_GIVEN PROBLEM 1_
Answer these questions from the beamforming text:
(a) What SFDR was measured for the IF digital beamformer prototype?
(b) How many layers does the custom LTCC substrate have?
(c) How many simultaneous independent beams does the bit-stream processing generate?
_GIVEN PROBLEM 2_
Set down, word for word, the part of the beamforming text that opens with the words containing "The prototype IF" and closes with "the multi-phase-sampling technique.".

The prototype IF digital beamformer uses parallel element sub-ADC arrays. It demonstrates accurate measured beam-patterns and confirms the advantages of digital beamforming. The measured 77dB SFDR proves the harmonic suppression from the multi-phase-sampling technique.

The second beamforming prototype is a 16-element fully integrated 28GHz digital beamformer. Combined with a custom 8-layer LTCC substrate, it incorporates a 4×4 patch antenna array for a fully integrated 16-element single-chip 28GHz mm-wave-to-digital beamforming system. 16 elements per IC represents an excellent trade-off between die size, signal loss, and I/O routing complexity. Various system-level techniques enable the fully-integrated system. An inductor-less mm-wave frontend saves chip area. The parallel Continuous-Time Band-Pass Delta-Sigma ADC array provides built-in FIR filtering and facilitates high (1GHz) IF sampling. We minimize both LO distribution and mm-wave signal routing by the optimum placement of the bumps and RX slices. In both prototypes, the bit-stream processing efficiently handles the enormous raw data rate from 16 elements and generates four simultaneous independent beams.

_DATA PROVIDED_
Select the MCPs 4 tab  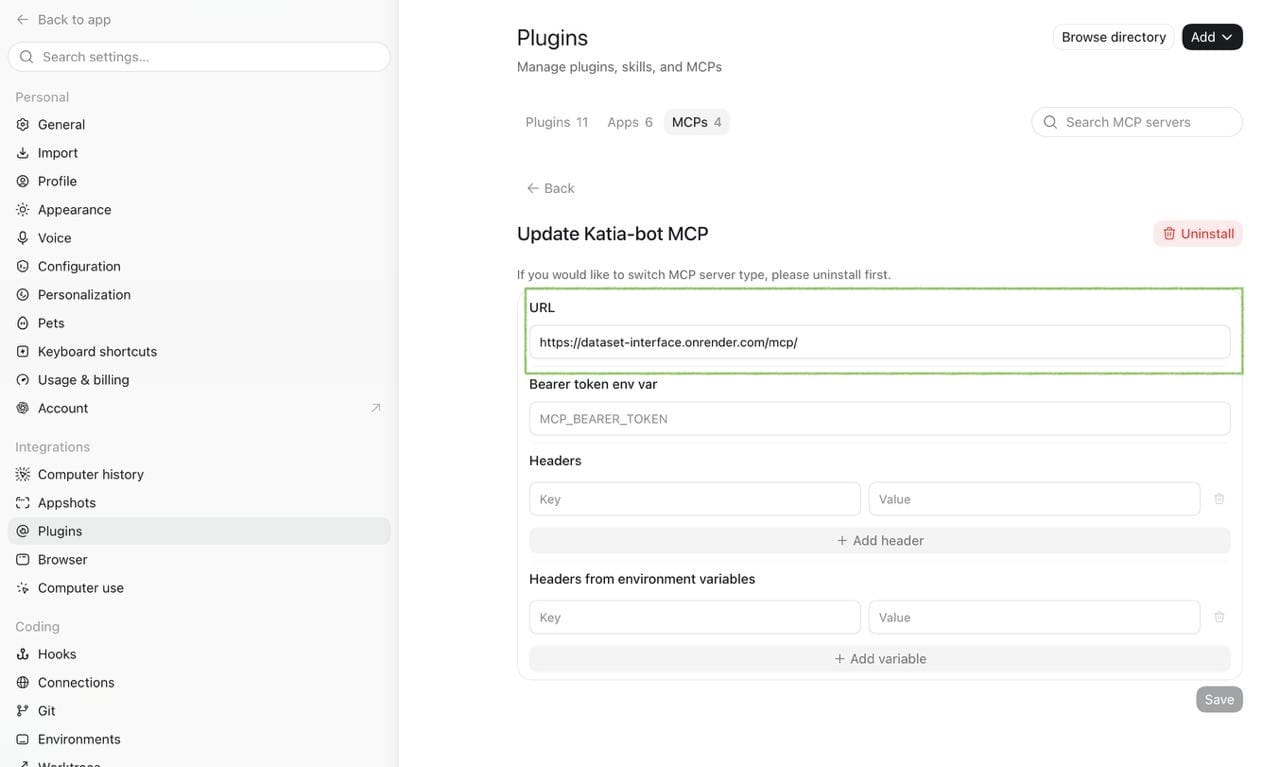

_REPLY 1_
(a) 77dB
(b) Eight
(c) Four

_REPLY 2_
The prototype IF digital beamformer uses parallel element sub-ADC arrays. It demonstrates accurate measured beam-patterns and confirms the advantages of digital beamforming. The measured 77dB SFDR proves the harmonic suppression from the multi-phase-sampling technique.